* _Task item_: Each line in the entries below that contains the word "agent" counts once. Report how many there are and nothing more.

* _Material provided_:
^^^^

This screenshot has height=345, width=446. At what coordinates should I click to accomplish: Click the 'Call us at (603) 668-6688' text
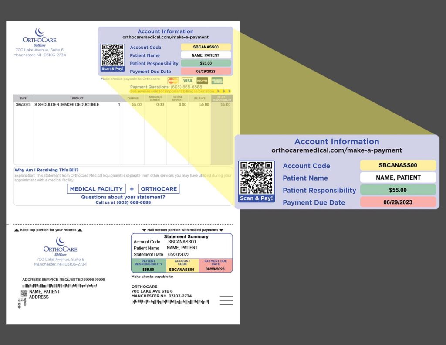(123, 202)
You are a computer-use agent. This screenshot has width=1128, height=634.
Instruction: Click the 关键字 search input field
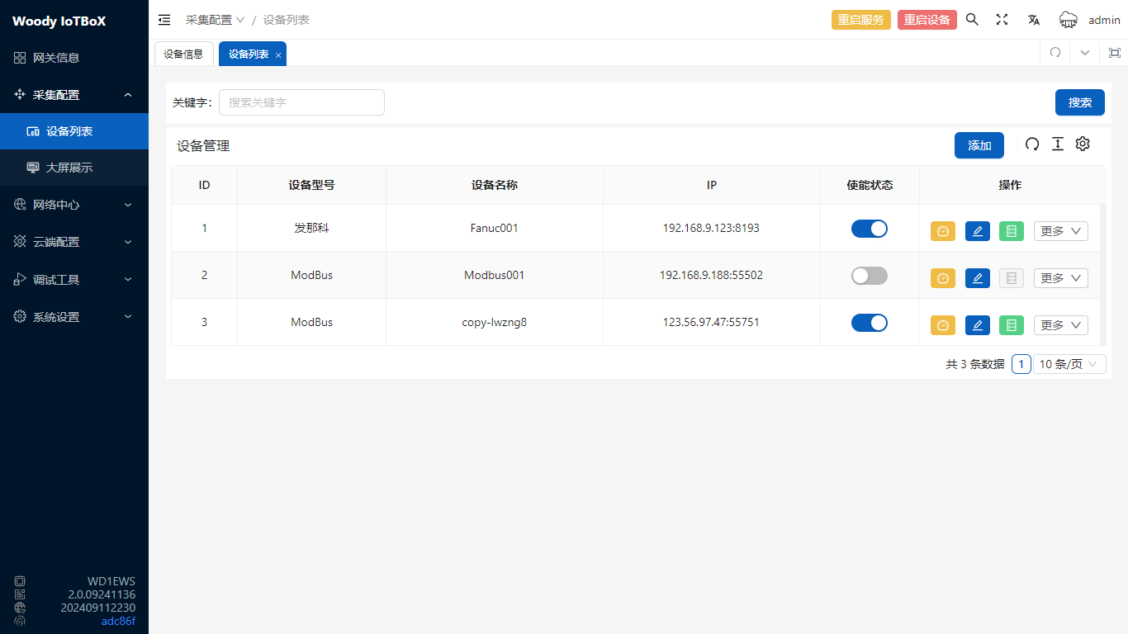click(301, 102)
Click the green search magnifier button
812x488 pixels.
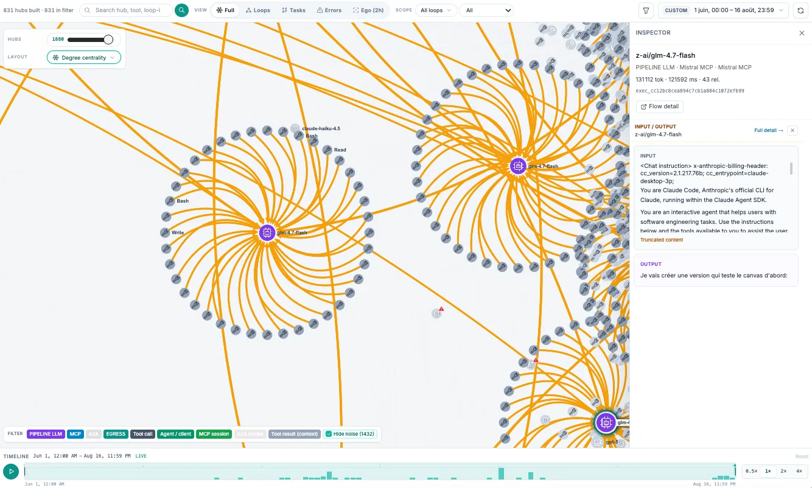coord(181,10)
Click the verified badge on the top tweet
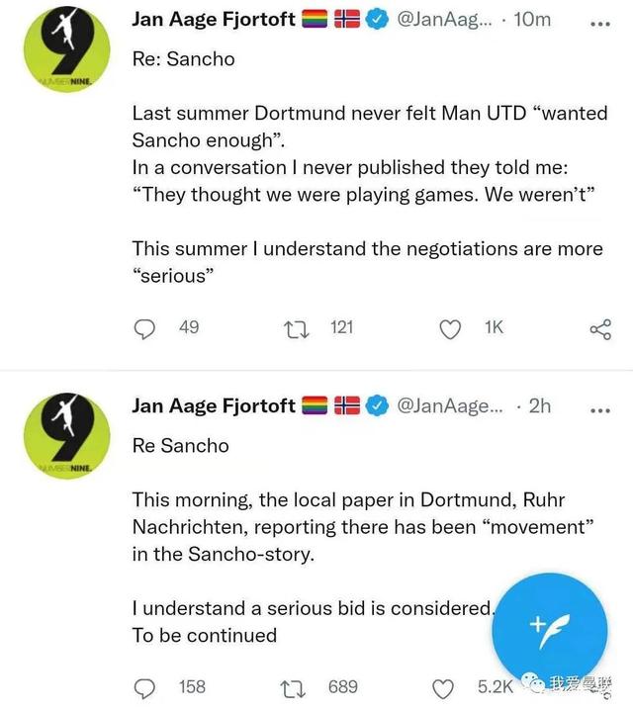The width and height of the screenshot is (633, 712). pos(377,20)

^^^^

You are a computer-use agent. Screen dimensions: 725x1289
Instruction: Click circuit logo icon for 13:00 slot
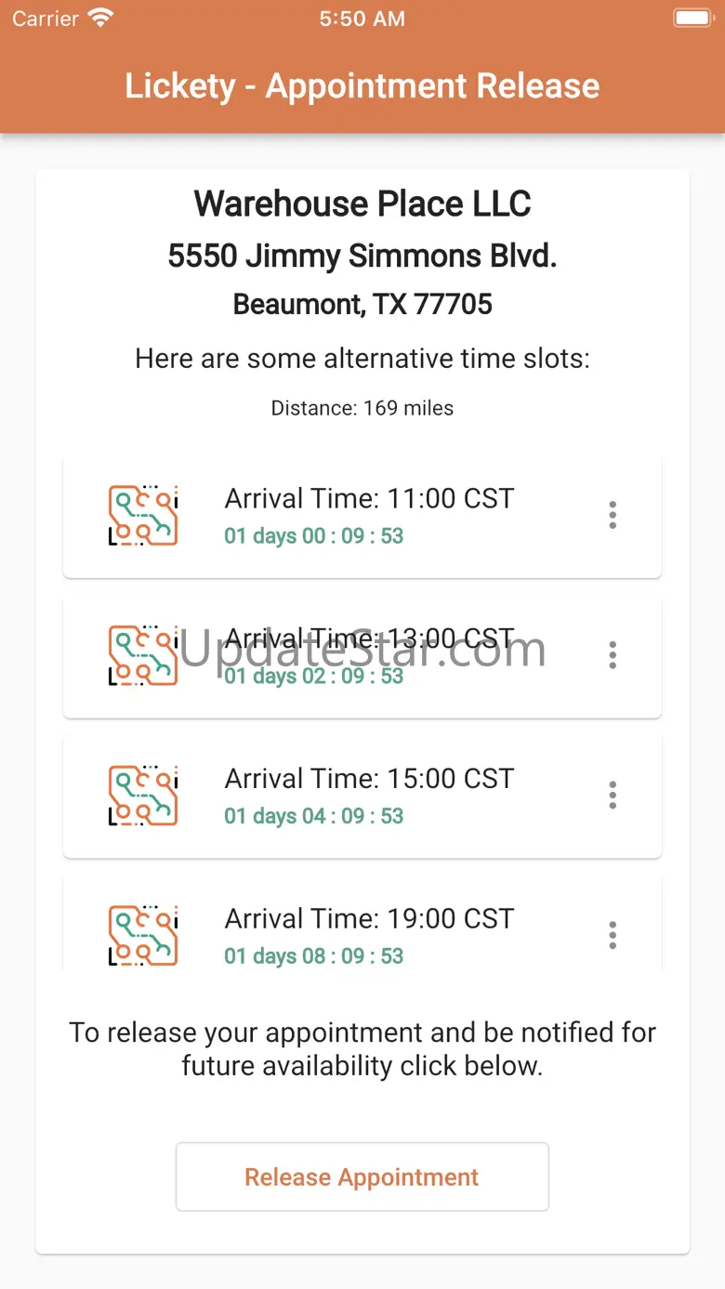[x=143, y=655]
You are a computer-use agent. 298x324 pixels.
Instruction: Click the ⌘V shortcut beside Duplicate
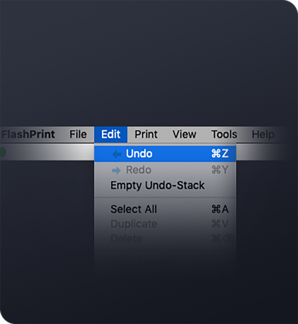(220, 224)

^^^^

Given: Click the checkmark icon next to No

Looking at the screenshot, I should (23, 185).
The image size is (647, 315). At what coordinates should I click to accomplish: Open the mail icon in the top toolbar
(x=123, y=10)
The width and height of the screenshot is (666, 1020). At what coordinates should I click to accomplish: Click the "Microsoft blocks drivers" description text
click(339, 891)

^^^^

* _Output_: 3